Particularly the UK, interesting. So we definitely are having -- continue to have success worldwide. As it relates specifically to cloud, Europe, we have a couple of great customers and a couple of great projects. Nothing specific to call out in the UK off top of my head, but one of the things that's I think very, very positive about our approach is that the architecture supports worldwide implementation. And so we're having conversations literally all over the world.
We're having conversations in Japan, Australia and New Zealand, as we talked about on this call, Italy, France, even -- there's some customers in the Nordics that we're having conversations with. And so I really think that there is a -- just a broad worldwide demand that maps pretty well to our installed base. Hopefully, that makes sense.
Got it. That does. That does. And just real quickly, just -- has there been any change in your thoughts about capital allocation towards M&A? It's been three or four years since your last deal, and I know valuations are high, but how do you think about putting some of that capital to work on acquisitions, and how you think about with consolidating deals versus deals that add some complementary technologies or capabilities?
Well, I certainly think that as our confidence and our ability to execute and be successful on the plan that we've laid out builds. I think for me, it becomes more possible maybe is the right word that we would look to inorganic growth opportunities that complement our ability to deliver value to that P&C customer base. We're always looking at the market. And as you said, it's an interesting time with respect to valuations. But, we are always looking.

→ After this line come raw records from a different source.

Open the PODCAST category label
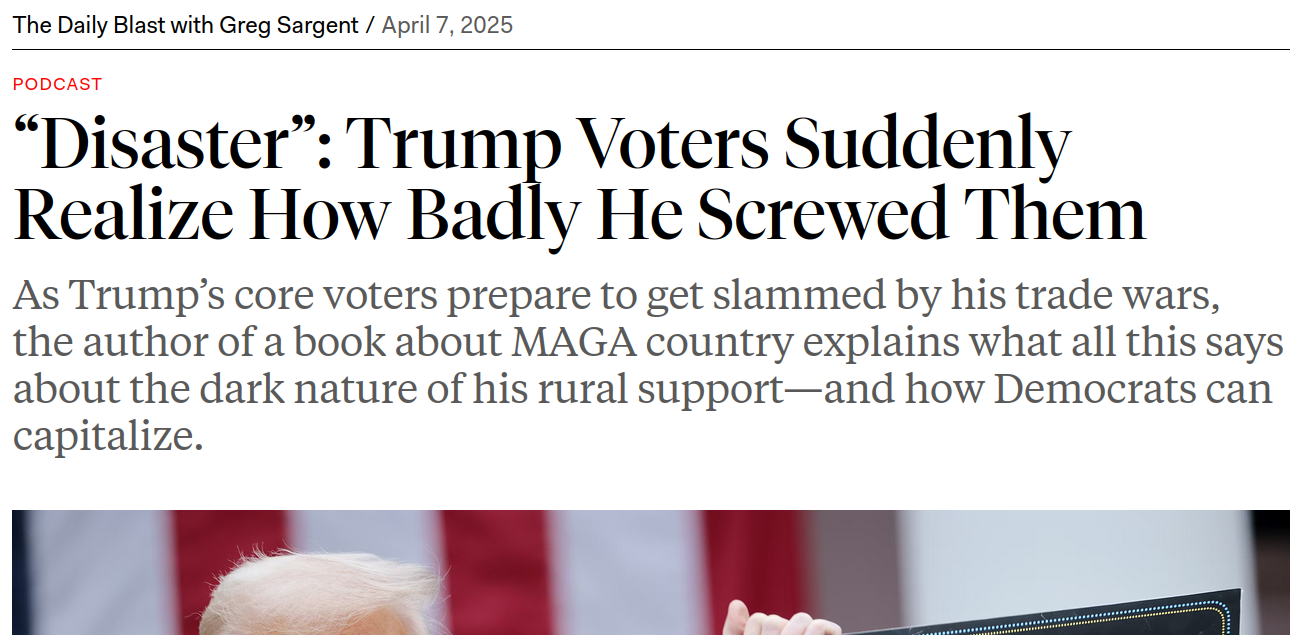Screen dimensions: 1302x635 57,84
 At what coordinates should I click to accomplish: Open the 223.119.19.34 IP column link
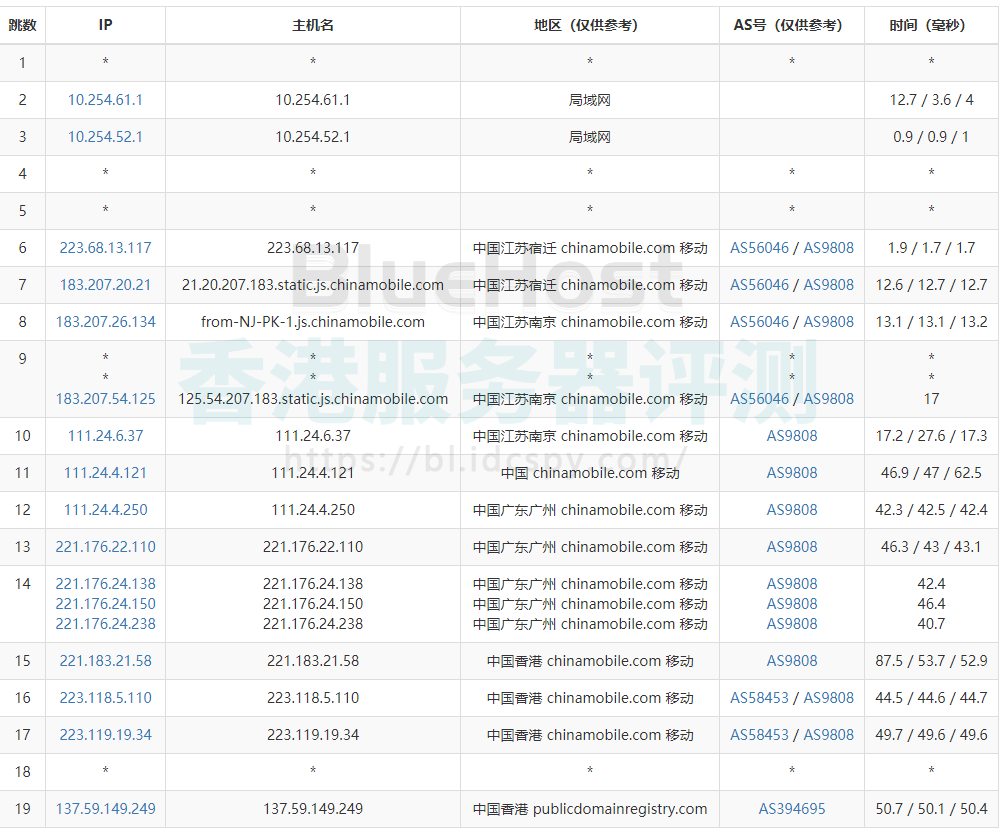pos(105,735)
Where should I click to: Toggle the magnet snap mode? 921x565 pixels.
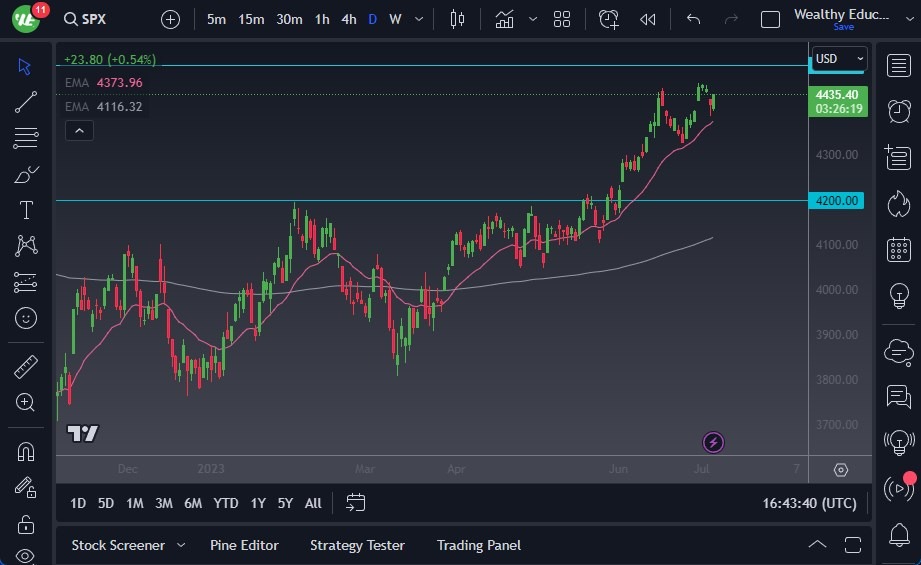(x=26, y=451)
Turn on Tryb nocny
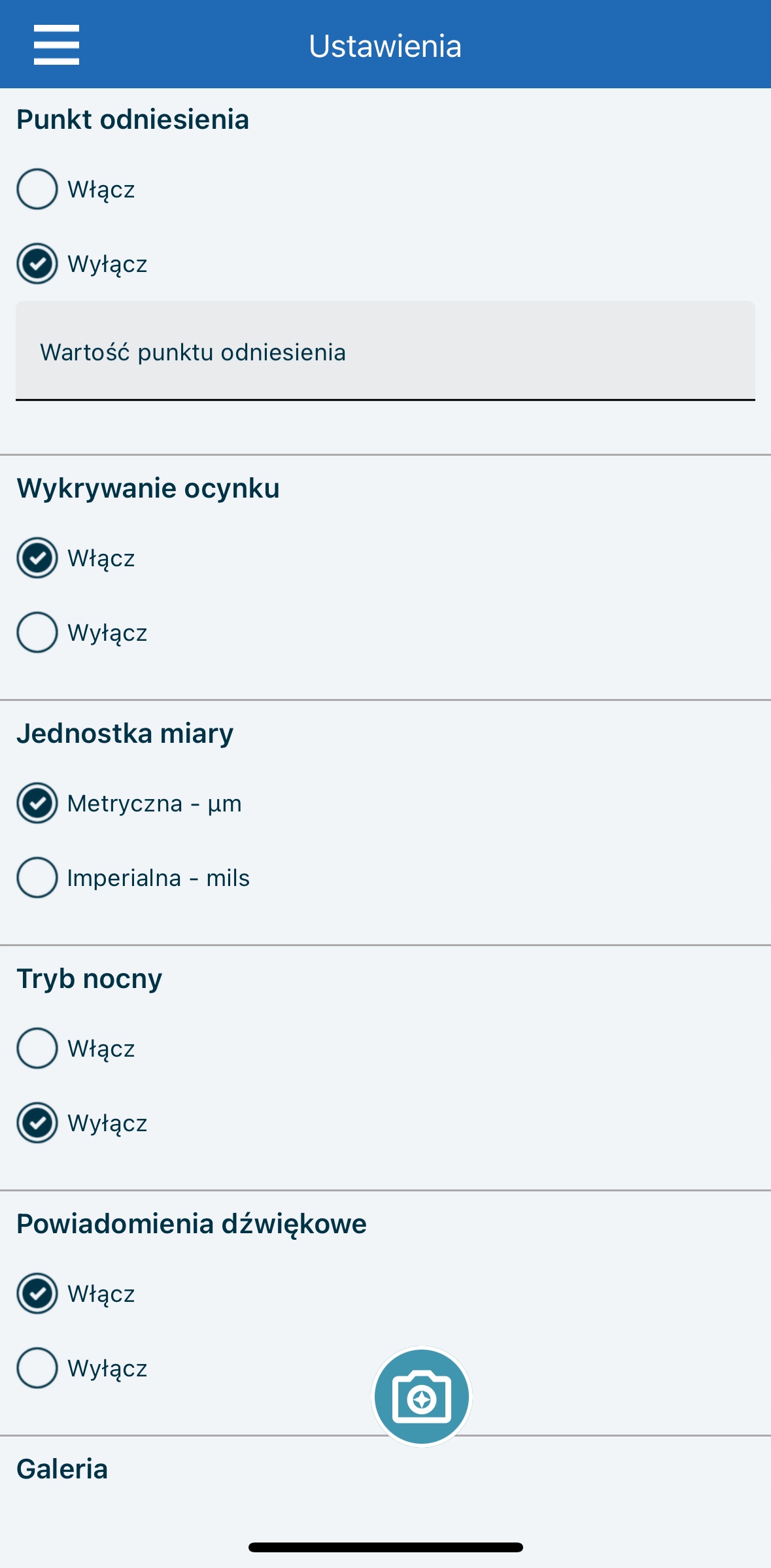The image size is (771, 1568). 37,1048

And I think for me, the calculation is about how confident are we in our ability to execute on the baseline opportunity that exists at Guidewire, specifically to execute on our cloud transformation, convert our customer base successfully and deliver significantly more value to them.
Then, use that as a mechanism to differentiate ourselves and sell more net new P&C core systems, and then use that system that we are now very confident that will exist, use that system to add additional functionality, whether or not that's core systems or analytics systems or data systems to that core sort of enterprise architecture for a P&C insurance company, I think that, that possibility makes more sense.
And I think this quarter, execution in Q4, as we look into next fiscal year, our confidence, my confidence and our ability to execute is improving. And so, I feel pretty good about that. And I think that tends towards us being -- I certainly wouldn't use the word aggressive, but I'd say the mindset that we have about the opportunity to identify value-add sort of companies that we could add to that mix improves.
Got it. Thank you.
Yes, thanks for the question.
Thank you. Ladies and gentlemen, we have reached the end of the question-and-answer session. I will now turn the call over to Mike Rosenbaum for closing remarks.
Hey. Thanks, everybody. I just wanted to just once again say thanks for joining the call. It was a great quarter. We look forward to seeing you at the end of Q4. So, thanks very much and good night.
This concludes today's conference. You may disconnect your lines at this time. Thank you for your participation, and have a great evening.